American baseball player (born 1989)

Chad Dennis Smith (born October 2, 1989) is an American former professional baseball pitcher. He previously played Major League Baseball (MLB) for the Detroit Tigers and Oakland Athletics.

==Early life==
Smith attended Thousand Oaks High School, in Thousand Oaks, California, where he had an 8–1 win–loss record with a 2.00 earned run average (ERA), striking out 65 batters in 60 innings pitched, earning Los Angeles Daily News, Ventura County Star, and All-Marmonte League first team honors his senior year. Smith was a member of the Marmonte League champions in his junior and senior seasons.

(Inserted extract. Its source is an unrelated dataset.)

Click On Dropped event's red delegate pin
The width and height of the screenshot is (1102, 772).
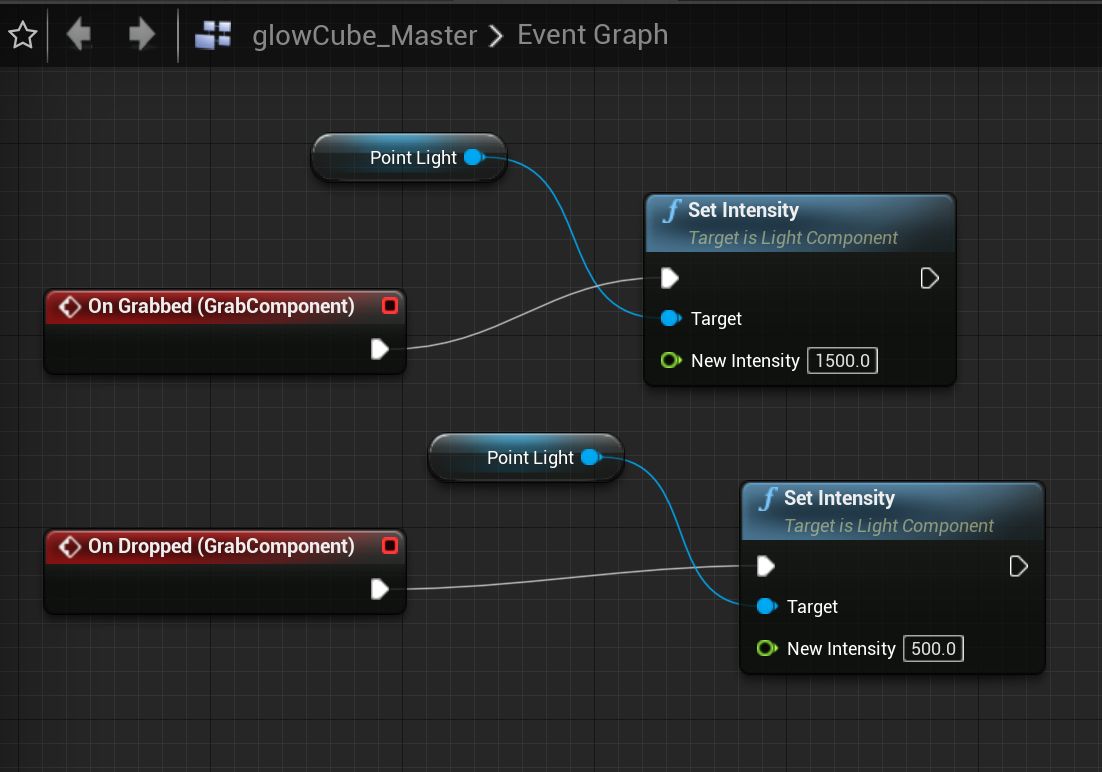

During the summer of 2008, he pitched for the Wenatchee AppleSox of the West Coast League, where he was 1–2 with a 3.96 ERA in 13 games.

==College career==
Smith was undrafted out of high school and went on to attend the University of Southern California (USC). Playing college baseball for the USC Trojans baseball team, he made his collegiate debut on February 25, 2009, against the Pepperdine Waves. In his freshman season, he made four starts, and went 3–4 in 18 appearances with one save and a 3.40 ERA, striking out 38 in 45 innings. In his sophomore season, he made six starts, and went 5–6 in 23 appearances, with two saves and a 4.47 ERA, striking out 58 in 56.1 innings. Despite the high ERA, opponents only hit .237 off him in 2010. After the 2010 season, he played collegiate summer baseball with the Brewster Whitecaps of the Cape Cod Baseball League. His junior season got off to a good start, where he was 1–2 with four saves and a 2.66 ERA in 19 appearances, but on April 17, he tore his ulnar collateral ligament in his elbow, and was out for the remainder of the season after having Tommy John surgery.

===Summer baseball===
Smith pitched for the Peninsula Oilers of the Alaska Baseball League in 2009 and 2010. In 2009, he made six starts, and went 2–3 in 11 appearances, with a 1.95 ERA and one save, striking out 31 in 37 innings. In 2010, he went 1–1 in 11 appearances, with a 0.46 ERA and three saves, striking out 22 in 19.2 innings.

==Professional career==

===Detroit Tigers===
Smith was drafted by the Detroit Tigers in the 17th round of the 2011 Major League Baseball draft. Smith did not pitch professionally in 2011, as he was recovering from Tommy John surgery.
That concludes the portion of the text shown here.